27 June, 2011

1 minute read time.

Tired, muted and neither here nor there - might be a good way to describe the way I feel at the beginning of this new week. Doesn't everything take so much time? Or perhaps it's us, when we're sick and forget that hospitals are dealing with SO many others who are all waiting for results.

We want things DONE and we want them NOW! That's normal.....we'd like to have everything done and dusted within a few days and know where we stand with our lives - in reality it doesn't happen like that though eh!

I always wonder what is going on inside my body while all this waiting goes on - it renews, it multiplies, it does all kinds of things and not always necessarily nice things either. With cancer, things must almost change daily - cancer likes to do this - even if we don't initially know what it's doing, you can be sure there are changes going on.

Same old same old for the weekend and normally I would have got cabin fever being stuck on the mountain, but am almost afraid to go out now, for fear someone will bump into me and cause further pain or undo some healing that has taken place......feeling fragile I guess...

Remembering friends who have succumbed to this god-awful disease, Mary, Anne, Claire, Clare - and wondering where we will be this time next year......Oh too much - lets just get on with the day in hand and stop the miseries.

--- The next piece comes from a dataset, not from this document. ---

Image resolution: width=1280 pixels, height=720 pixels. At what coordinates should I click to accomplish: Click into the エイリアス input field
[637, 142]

Wishing the constant nausenauseousnessd go away, and pains where I didn't know I had places...all causing my mind to work overtime in telling me that each new feeling or pain is a Met - some place in my body......

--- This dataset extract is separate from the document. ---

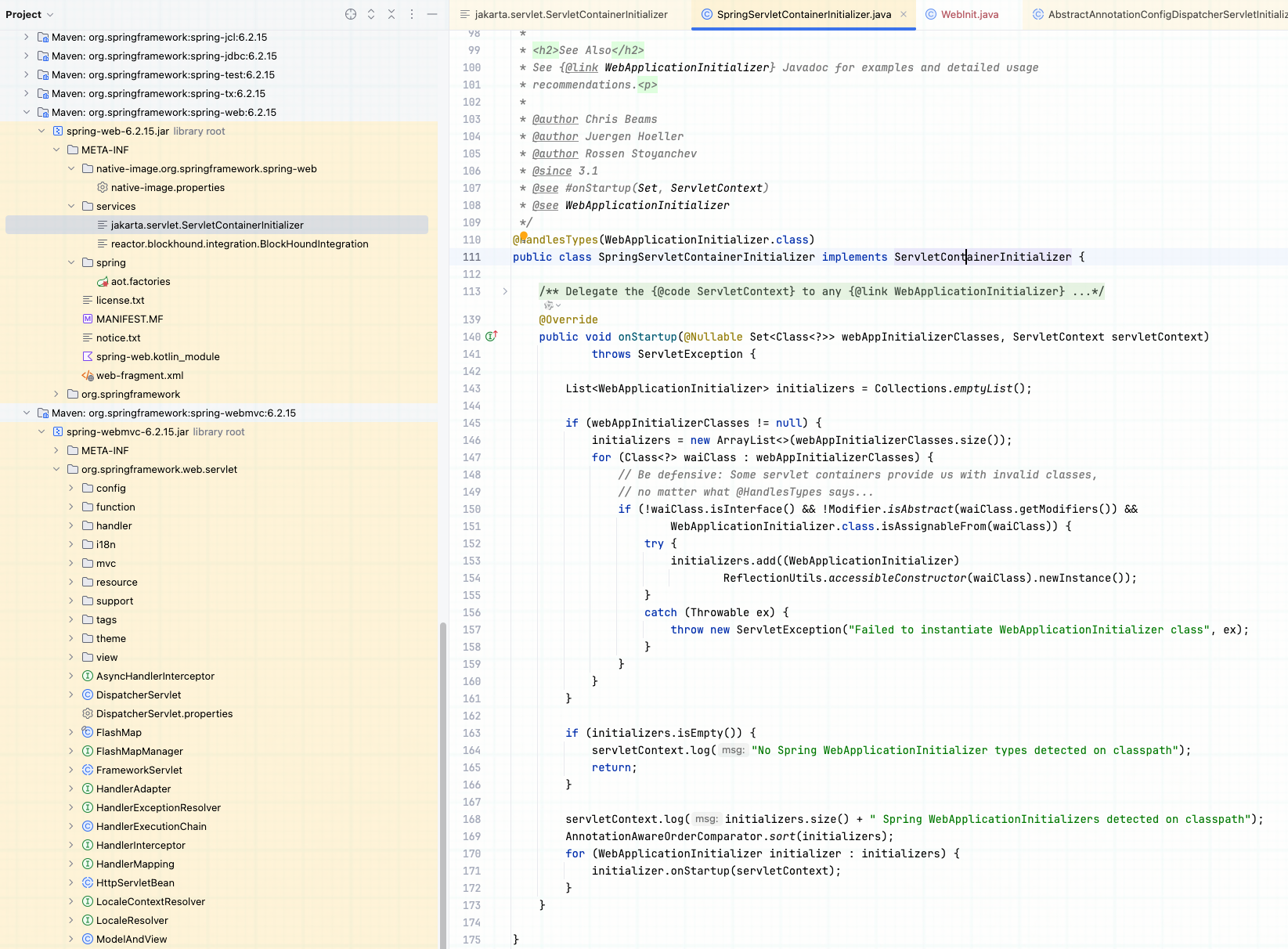Click the implements gutter icon on line 140
This screenshot has width=1288, height=949.
[491, 337]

Got to phone the kidney man today and ask whether he has sync'd a treatment plan with the oncolgoncologist bet he hasn't :-) Sometimes I believe that as numbers only, and not names at all, that once we exit consultation rooms - that we are completely forgotten.

Please, once again, pray for little Charly. She is in France with her family on a 'trial' and was taken into theatre early yesterday morning with internal bleeding after going into shock. She is 8 for God's sake!!!

God, if you are really there and can hear us - help this little child who hardly remembers what living normally and without illness or pain is!